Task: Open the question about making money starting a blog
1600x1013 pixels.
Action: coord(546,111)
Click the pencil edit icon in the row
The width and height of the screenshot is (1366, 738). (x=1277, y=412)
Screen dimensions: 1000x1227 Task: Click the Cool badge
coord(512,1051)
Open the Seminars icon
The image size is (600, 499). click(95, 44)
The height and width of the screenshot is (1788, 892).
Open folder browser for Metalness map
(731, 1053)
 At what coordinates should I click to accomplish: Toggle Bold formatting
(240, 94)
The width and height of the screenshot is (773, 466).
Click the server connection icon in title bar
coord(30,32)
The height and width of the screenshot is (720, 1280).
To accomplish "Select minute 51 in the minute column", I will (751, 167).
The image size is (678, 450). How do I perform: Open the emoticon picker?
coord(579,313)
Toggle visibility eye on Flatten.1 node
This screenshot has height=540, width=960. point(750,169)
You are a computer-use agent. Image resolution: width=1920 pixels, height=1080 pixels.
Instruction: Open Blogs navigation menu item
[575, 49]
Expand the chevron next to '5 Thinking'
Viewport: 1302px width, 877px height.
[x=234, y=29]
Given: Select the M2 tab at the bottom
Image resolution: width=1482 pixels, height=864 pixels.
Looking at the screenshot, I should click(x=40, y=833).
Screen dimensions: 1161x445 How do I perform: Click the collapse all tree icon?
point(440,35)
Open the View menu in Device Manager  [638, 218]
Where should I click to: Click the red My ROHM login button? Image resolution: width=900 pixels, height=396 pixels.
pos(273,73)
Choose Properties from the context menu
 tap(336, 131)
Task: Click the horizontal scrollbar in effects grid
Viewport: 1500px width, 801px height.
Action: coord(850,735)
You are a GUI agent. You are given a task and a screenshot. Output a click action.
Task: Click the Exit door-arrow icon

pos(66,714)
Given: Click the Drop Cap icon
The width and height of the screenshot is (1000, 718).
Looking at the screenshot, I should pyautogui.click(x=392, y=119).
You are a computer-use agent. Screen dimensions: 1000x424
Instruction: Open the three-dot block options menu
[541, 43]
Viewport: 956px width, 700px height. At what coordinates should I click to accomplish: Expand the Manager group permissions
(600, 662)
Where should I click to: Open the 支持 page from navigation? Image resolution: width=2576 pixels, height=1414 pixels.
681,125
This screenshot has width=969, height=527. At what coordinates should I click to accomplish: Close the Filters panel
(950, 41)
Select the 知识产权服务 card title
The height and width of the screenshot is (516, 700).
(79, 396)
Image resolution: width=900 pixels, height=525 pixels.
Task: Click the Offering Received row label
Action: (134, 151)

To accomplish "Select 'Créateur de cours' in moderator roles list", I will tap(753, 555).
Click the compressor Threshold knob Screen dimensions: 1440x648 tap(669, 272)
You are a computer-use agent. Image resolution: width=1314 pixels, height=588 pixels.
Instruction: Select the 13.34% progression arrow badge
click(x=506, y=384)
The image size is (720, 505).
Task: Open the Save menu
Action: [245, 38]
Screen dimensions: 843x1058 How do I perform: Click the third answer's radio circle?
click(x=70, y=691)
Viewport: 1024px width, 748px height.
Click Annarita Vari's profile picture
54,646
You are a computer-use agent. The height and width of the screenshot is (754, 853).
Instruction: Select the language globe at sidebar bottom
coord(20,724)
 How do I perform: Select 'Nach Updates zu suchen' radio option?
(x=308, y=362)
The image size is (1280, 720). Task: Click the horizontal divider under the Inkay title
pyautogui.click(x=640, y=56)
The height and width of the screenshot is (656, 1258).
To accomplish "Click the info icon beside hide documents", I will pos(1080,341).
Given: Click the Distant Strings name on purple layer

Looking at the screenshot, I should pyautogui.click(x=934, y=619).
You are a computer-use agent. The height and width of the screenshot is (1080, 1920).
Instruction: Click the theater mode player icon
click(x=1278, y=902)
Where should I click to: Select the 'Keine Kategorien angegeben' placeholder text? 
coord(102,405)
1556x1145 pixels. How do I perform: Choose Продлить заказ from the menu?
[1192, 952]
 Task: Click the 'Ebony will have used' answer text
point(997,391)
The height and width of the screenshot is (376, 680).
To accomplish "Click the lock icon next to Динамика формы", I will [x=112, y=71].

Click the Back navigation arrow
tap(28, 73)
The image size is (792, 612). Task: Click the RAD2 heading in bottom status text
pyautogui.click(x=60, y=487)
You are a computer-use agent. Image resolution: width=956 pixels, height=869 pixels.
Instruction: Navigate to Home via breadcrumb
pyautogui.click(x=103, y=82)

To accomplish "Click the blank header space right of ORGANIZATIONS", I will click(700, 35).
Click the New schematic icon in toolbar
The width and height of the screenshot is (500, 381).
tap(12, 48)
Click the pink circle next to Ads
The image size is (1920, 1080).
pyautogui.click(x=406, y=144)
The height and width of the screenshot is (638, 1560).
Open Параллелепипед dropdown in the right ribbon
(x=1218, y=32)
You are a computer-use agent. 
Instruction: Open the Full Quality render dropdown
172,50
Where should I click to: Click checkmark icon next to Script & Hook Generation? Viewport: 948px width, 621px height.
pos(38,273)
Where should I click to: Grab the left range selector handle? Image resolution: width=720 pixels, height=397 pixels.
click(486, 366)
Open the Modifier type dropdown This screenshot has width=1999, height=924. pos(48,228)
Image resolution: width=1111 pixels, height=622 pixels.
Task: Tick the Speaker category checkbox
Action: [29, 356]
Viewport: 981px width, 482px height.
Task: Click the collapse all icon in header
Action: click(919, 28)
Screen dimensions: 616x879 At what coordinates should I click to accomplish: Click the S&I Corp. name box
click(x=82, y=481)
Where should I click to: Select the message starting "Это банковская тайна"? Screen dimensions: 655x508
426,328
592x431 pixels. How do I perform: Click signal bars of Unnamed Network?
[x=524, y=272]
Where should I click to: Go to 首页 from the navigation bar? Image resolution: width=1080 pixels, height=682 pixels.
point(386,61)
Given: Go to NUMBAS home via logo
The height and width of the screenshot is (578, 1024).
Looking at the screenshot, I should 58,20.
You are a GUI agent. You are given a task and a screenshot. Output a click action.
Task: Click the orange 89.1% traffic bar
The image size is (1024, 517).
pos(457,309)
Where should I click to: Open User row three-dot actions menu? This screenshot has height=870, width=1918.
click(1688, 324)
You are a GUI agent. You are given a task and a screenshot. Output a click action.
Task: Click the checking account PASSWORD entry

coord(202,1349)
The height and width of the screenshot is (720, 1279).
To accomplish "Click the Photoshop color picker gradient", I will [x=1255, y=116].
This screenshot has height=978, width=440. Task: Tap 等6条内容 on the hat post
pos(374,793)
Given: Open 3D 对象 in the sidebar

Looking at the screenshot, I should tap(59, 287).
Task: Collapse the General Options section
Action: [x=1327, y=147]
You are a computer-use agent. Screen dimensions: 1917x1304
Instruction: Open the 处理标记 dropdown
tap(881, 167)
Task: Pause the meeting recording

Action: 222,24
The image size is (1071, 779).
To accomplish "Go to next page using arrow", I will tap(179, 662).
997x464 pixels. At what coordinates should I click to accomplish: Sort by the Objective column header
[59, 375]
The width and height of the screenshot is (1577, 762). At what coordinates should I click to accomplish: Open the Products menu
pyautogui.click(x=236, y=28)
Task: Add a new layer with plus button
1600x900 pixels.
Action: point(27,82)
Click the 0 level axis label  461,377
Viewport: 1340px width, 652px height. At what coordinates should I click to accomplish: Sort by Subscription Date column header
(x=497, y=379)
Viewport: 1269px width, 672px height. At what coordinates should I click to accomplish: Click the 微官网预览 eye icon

☆ ☆ ☆ ☆ ☆ ☆ ☆

## The problem
All lines of the entries containing the string "agent" must be shown in full.

## Solution to the problem
You are a computer-use agent. Image resolution: width=1920 pixels, height=1080 pixels.
You are a GUI agent. You are given a task and a screenshot. Output a click action.
You are a computer-use agent. Screen dimensions: 1000x424
You are a computer-use agent. Image resolution: width=1314 pixels, height=588 pixels.
You are a computer-use agent. The height and width of the screenshot is (754, 853).
You are a computer-use agent. The height and width of the screenshot is (1080, 1920).
You are a computer-use agent. Image resolution: width=956 pixels, height=869 pixels.
You are a computer-use agent. 
You are a GUI agent. You are given a task and a screenshot. Output a click action.
You are a GUI agent. You are given a task and a screenshot. Output a click action.
You are a computer-use agent. Screen dimensions: 1917x1304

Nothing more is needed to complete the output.